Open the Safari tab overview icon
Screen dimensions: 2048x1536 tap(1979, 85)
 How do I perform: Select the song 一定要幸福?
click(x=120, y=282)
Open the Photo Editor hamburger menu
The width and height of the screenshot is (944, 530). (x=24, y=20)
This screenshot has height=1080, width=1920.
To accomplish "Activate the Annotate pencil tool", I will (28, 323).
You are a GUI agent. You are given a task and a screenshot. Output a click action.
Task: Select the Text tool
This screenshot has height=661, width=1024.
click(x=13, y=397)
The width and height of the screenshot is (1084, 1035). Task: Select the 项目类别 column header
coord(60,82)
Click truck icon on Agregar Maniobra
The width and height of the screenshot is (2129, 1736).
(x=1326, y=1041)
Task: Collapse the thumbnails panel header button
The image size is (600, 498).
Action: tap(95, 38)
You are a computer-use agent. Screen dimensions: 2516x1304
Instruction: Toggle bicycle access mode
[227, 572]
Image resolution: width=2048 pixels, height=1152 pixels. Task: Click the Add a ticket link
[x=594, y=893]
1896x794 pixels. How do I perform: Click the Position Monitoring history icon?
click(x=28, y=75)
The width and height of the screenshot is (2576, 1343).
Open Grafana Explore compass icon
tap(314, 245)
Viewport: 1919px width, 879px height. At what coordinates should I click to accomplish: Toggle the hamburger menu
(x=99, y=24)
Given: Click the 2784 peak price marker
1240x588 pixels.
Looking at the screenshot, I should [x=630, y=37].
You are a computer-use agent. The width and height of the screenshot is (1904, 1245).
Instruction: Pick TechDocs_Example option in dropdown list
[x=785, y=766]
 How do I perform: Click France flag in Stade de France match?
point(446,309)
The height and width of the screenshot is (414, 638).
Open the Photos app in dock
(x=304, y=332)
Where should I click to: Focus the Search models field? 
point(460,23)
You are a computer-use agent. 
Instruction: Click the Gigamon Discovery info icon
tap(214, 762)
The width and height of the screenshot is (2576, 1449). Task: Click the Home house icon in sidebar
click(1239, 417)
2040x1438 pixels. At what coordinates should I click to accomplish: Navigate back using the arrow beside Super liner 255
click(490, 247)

**ESERCIZIO BREVE:**
Trascrivi tutti i record qui sopra riga per riga, senza cambiare nemmeno un carattere.

**RISULTATO:**
Open the Safari tab overview icon
Screen dimensions: 2048x1536 tap(1979, 85)
 How do I perform: Select the song 一定要幸福?
click(x=120, y=282)
Open the Photo Editor hamburger menu
The width and height of the screenshot is (944, 530). (x=24, y=20)
This screenshot has height=1080, width=1920.
To accomplish "Activate the Annotate pencil tool", I will (28, 323).
You are a GUI agent. You are given a task and a screenshot. Output a click action.
Task: Select the Text tool
This screenshot has height=661, width=1024.
click(x=13, y=397)
The width and height of the screenshot is (1084, 1035). Task: Select the 项目类别 column header
coord(60,82)
Click truck icon on Agregar Maniobra
The width and height of the screenshot is (2129, 1736).
(x=1326, y=1041)
Task: Collapse the thumbnails panel header button
The image size is (600, 498).
Action: tap(95, 38)
You are a computer-use agent. Screen dimensions: 2516x1304
Instruction: Toggle bicycle access mode
[227, 572]
Image resolution: width=2048 pixels, height=1152 pixels. Task: Click the Add a ticket link
[x=594, y=893]
1896x794 pixels. How do I perform: Click the Position Monitoring history icon?
click(x=28, y=75)
The width and height of the screenshot is (2576, 1343).
Open Grafana Explore compass icon
tap(314, 245)
Viewport: 1919px width, 879px height. At what coordinates should I click to accomplish: Toggle the hamburger menu
(x=99, y=24)
Given: Click the 2784 peak price marker
1240x588 pixels.
Looking at the screenshot, I should [x=630, y=37].
You are a computer-use agent. The width and height of the screenshot is (1904, 1245).
Instruction: Pick TechDocs_Example option in dropdown list
[x=785, y=766]
 How do I perform: Click France flag in Stade de France match?
point(446,309)
The height and width of the screenshot is (414, 638).
Open the Photos app in dock
(x=304, y=332)
Where should I click to: Focus the Search models field? 
point(460,23)
You are a computer-use agent. 
Instruction: Click the Gigamon Discovery info icon
tap(214, 762)
The width and height of the screenshot is (2576, 1449). Task: Click the Home house icon in sidebar
click(1239, 417)
2040x1438 pixels. At what coordinates should I click to accomplish: Navigate back using the arrow beside Super liner 255
click(490, 247)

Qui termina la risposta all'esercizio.